> _Belge Bölümü_
══════════

Danıştay Kararı 10. Daire 1996/5207 E. 1998/6855 K. 21.12.1998 T.

10. Daire         1996/5207 E.  ,  1998/6855 K.
T.C.
D A N I Ş T A Y
ONUNCU DAİRE
Esas No : 1996/5207
Karar No : 1998/6855

Temyiz Eden (Davalı) : T.C Emekli Sandığı Genel Müdürlüğü – ANKARA
Vekili : …
Müdahiller(Davalı Yanında): 1) …
Vekili : …
2) …
Karşı Taraf (Davacılar): 1) …
2) …
Vekili : …
İstemin Özeti : 3855 sayılı Kanunun emeklilik ve tazminat haklarını düzenleyen 1, 2, 4, 5, 6 ve 7.maddelerinin Anayasaya aykırılığı nedeniyle Anayasa Mahkemesine gönderilmesi ve bu maddelerin Kanunun kapsamında bulunanlara uygulanmaması için yapılan başvurunun reddine ilişkin davalı idare işleminin iptali istemiyle açılan dava sonucunda; … İdare Mahkemesince verilen … tarih ve E:…, K:… sayılı kararın temyizen incelenip bozulması istenilmektedir.
Savunmanın Özeti : Savunma verilmemiştir.
D.Tetkik Hakimi : …
Düşüncesi : Temyiz isteminin reddi ile usul ve hukuka uygun bulunan mahkeme kararının onanması gerektiği düşünülmüştür.
Danıştay Savcısı : …
Düşüncesi : Davanın açıldığı tarihte iptal davası açabilmek için menfaat ihlali koşulu yeterli iken 4001 sayılı Yasayla 2577 sayılı Yasanın 2.maddesinde yapılan değişiklikle,belirlenen istisnalar dışında kişisel hakları ihlal edilenlerin iptal davası açabilecekleri kabul edilmiştir. Ancak,Yasanın bu hükmü Anayasa Mahkemesinin 21.9.1995 gün ve E:1995/27, K:1995/47 sayılı kararı ile iptal edilmiş bulunmaktadır.Anayasa Mahkemesi iptal kararının Resmi Gazetede yayımından başlayarak üç ay sonra yürürlüğe girmesini kararlaştırmış ise de öngörülen süre içinde Yasama Organınca yeni bir düzenleme yapılmamıştır.İdare Mahkemesinin karar tarihinde yasal bir boşluk bulunmakla beraber gerek davanın açıldığı tarih,gerekse karar tarihi dikkate alındığında bu davada menfaat ihlali koşulunun gerçekleşip gerçekleşmediğinin saptanması gerekmektedir.

══════════

> _Göreviniz_
1/ Listenin "The width and height of the screenshot is (2576, 1358)." ifadesini içeren satırla başlayıp listenin sonuna kadar uzanan kısmını, "screenshot" yerine "screen capture" getirerek yeniden yazın; diğer her şey aynen kalsın.
2/ Emekli Sandığı davasına ilişkin Danıştay kararını kaldığı yerden sürdürün.

══════════

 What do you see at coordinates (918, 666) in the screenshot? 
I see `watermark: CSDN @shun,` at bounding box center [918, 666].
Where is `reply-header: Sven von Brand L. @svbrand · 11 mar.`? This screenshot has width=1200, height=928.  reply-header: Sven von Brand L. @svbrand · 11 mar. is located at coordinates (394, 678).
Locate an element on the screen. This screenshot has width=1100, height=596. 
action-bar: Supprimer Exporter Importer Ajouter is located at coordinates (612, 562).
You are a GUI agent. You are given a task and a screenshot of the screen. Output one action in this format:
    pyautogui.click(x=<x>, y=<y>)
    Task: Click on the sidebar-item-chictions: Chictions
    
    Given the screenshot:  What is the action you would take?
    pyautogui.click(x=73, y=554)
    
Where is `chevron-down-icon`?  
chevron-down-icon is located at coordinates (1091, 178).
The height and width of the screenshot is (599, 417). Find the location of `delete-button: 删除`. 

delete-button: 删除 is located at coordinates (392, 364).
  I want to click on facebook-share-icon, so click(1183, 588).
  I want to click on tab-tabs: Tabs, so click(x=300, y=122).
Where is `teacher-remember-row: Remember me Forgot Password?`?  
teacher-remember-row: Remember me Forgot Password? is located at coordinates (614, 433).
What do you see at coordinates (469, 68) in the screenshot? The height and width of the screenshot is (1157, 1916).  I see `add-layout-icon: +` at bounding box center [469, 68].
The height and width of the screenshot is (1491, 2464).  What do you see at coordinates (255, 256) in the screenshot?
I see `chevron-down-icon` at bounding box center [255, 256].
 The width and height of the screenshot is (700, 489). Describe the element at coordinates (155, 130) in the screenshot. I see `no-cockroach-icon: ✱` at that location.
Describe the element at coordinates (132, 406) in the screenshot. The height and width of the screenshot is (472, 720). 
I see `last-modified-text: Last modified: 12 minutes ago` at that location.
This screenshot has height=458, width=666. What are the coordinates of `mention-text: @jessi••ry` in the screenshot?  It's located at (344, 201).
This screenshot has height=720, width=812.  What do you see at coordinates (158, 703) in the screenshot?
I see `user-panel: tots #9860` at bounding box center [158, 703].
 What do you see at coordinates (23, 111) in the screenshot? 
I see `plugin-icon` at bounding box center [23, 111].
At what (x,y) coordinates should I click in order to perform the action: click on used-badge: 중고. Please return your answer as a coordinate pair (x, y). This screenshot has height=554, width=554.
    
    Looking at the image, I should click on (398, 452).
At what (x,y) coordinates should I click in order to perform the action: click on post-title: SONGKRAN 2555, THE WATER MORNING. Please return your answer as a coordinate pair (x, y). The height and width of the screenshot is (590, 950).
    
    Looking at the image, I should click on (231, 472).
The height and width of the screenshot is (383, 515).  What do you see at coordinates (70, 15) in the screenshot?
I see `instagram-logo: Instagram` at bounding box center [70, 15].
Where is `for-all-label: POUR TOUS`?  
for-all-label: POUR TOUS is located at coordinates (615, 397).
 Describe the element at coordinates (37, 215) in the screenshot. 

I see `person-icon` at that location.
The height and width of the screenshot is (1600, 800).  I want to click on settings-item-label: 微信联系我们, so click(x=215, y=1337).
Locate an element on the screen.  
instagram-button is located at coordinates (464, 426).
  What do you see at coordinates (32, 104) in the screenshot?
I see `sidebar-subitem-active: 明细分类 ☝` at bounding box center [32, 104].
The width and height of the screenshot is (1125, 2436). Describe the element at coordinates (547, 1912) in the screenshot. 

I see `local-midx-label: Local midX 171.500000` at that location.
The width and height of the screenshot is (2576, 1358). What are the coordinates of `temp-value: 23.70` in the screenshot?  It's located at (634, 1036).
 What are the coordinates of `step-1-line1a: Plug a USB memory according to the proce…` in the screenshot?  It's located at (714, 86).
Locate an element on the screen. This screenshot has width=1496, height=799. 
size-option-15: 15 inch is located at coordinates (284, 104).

══════════

> _Görevlere Göre Çıktılar_
1/
The width and height of the screen capture is (2576, 1358). What are the coordinates of `temp-value: 23.70` in the screen capture?  It's located at (634, 1036).
 What are the coordinates of `step-1-line1a: Plug a USB memory according to the proce…` in the screen capture?  It's located at (714, 86).
Locate an element on the screen. This screen capture has width=1496, height=799. 
size-option-15: 15 inch is located at coordinates (284, 104).

2/
Menfaat ihlalinin kişisel,meşru ve aktüel olması gerektiği yargı mercilerince de kabul edilen bir idare hukuku kuralıdır.Menfaatin kişisel olması kişiyi doğrudan ilgilendirmesi veyahut işlemin sadece o kişi hakkında ittihaz edilmiş olması anlamına gelmemekte ise de iptal davalarında menfaat ihlali koşulu getirilerek dava açabilme konusunda ciddi ve makul bir bağlantının varlığı aranmakta,böylece iptal davalarının “halk davası” olması engellenmektedir.
Dava konusu işlem davacının kişisel menfaatini ihlal etmemekte,Emekli Sandığı iştirakçisi olmak veyahut yurttaşlık sıfatı ise bu davayı açmakta davacının subjektif ehliyetinin bulunduğunu göstermemektedir.
Açıklanan nedenlerle, temyiz isteğinin kabulüyle İdare Mahkemesi kararının bu yönden bozulması gerekeceği düşünülmektedir.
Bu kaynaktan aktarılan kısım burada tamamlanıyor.